Sound of Silence Trail

The Mesozoic Era lasted from about 250 million to 65 million years ago. It saw the evolution, terrestrial dominance, and eventual extinction of the dinosaurs.

For most of the Mesozoic, western North America was hot and dry, and the area around what is now Dinosaur National Monument alternated between desert dunes and broad river plains. The mountains that are here now had not been born, so this area was flat enough to be periodically flooded when sea level rose. Then in the Cretaceous (about 145 million years ago), a chain of volcanoes that had formed out in the Pacific Ocean slammed into North America. Mountains rose, seas were born and erase, and the land bent and broke. The climate turned warm and humid, and the sea advanced, flooding North America down the middle.

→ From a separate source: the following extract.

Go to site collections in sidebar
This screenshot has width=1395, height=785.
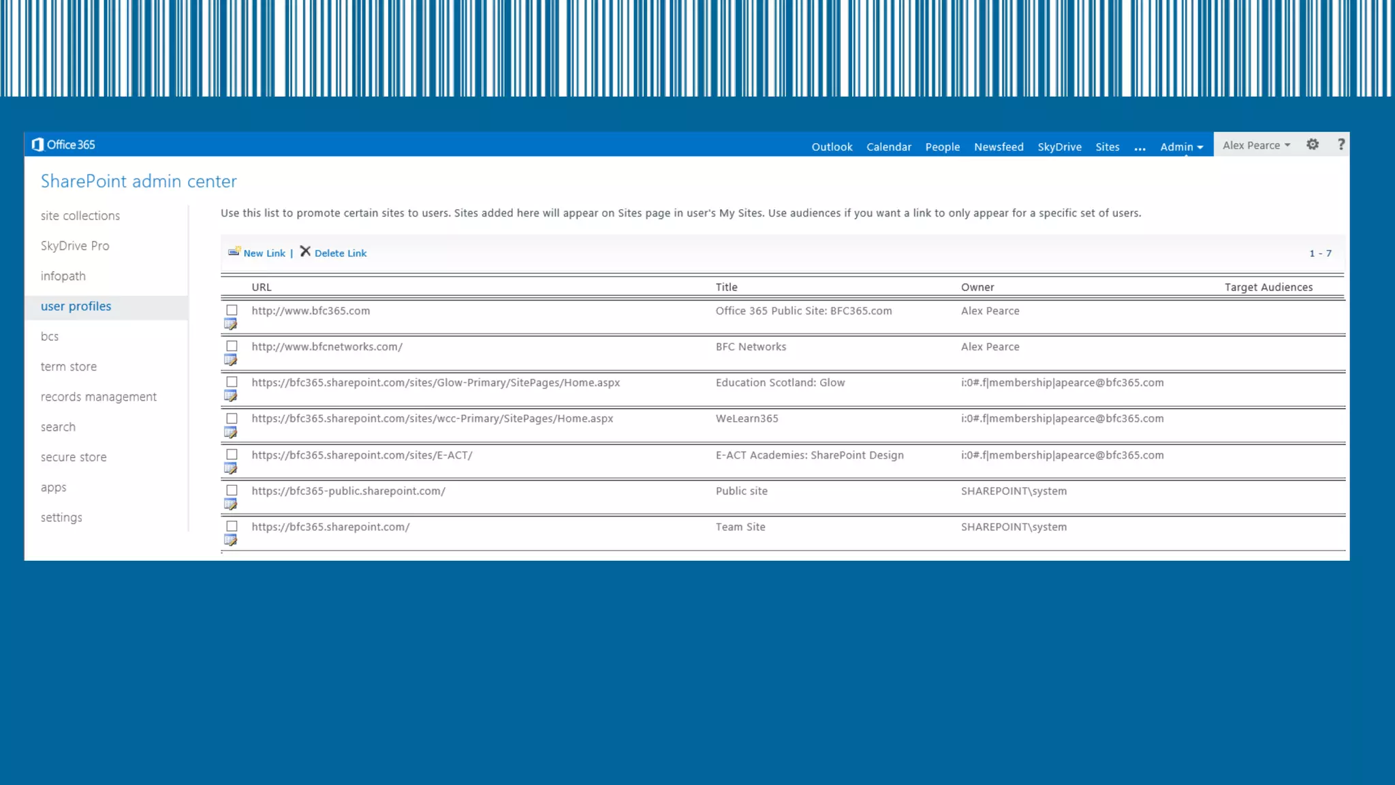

The rocks in this part of Dinosaur NM are almost all sedimentary. They were created when loose sediment like sand or mud was buried so deep underground that it became rock. Different sediments produce rocks of different strengths.

Many sites can been seen on the Sound of Silence trail, including the Entrada and Glen Canyon Sandstones. There is also the trace fossil-rich Chinle Formation. Trace fossils are fossils that don’t include bodies or body parts; for example, burrows and footprints are trace fossils. The Chinle includes burrows and trails of snails, insects, crayfish, and freshwater horseshoe crabs.